WHAT IS NEEDED =
Go through the data and report each line that holds the string "height".

++++ EXTRACTED DATA

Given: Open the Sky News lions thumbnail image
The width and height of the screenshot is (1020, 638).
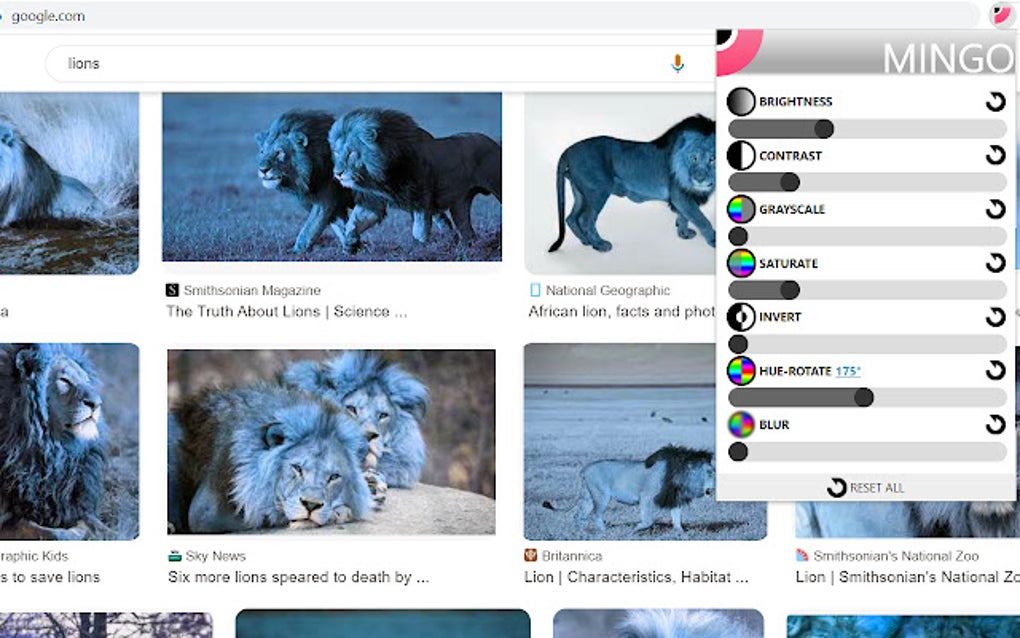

++++++++
++++ EXTRACTED DATA

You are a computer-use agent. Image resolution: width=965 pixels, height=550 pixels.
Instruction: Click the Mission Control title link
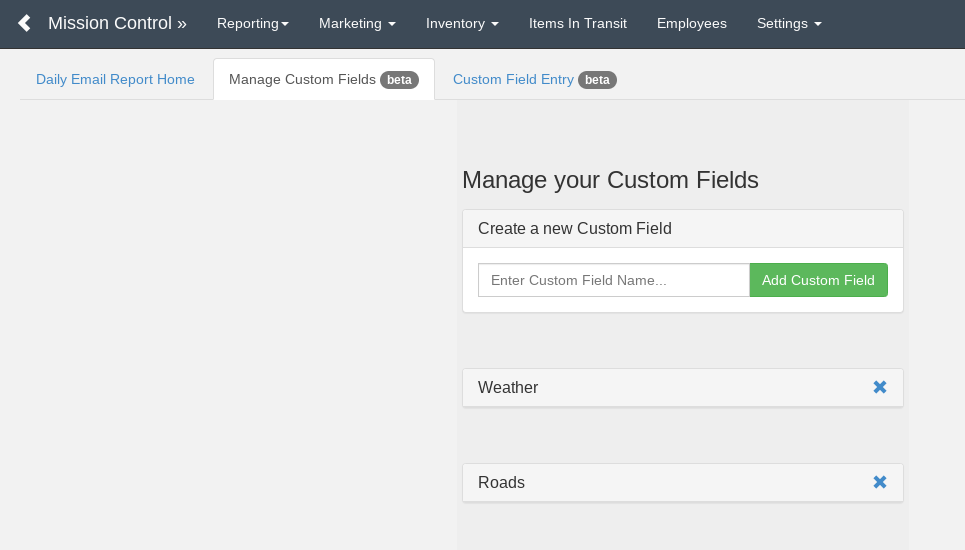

++++++++
++++ EXTRACTED DATA

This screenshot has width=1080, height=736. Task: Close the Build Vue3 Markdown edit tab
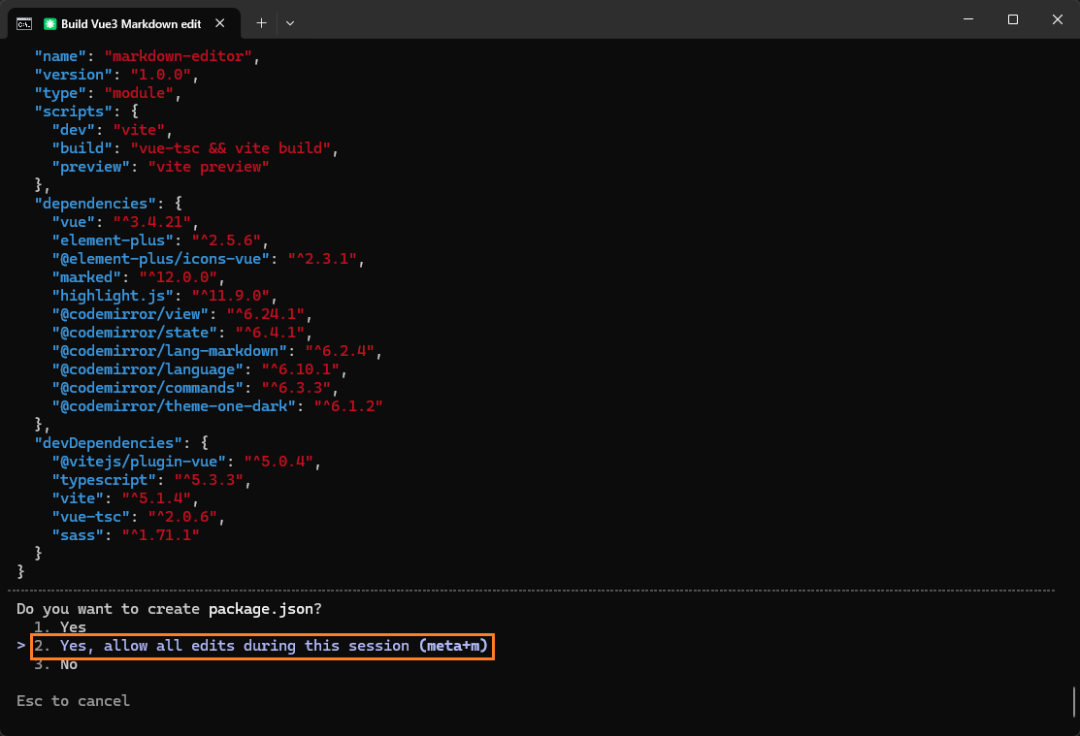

++++++++

TASK SOLUTION =
The width and height of the screenshot is (1020, 638).
You are a computer-use agent. Image resolution: width=965 pixels, height=550 pixels.
This screenshot has width=1080, height=736. Task: Close the Build Vue3 Markdown edit tab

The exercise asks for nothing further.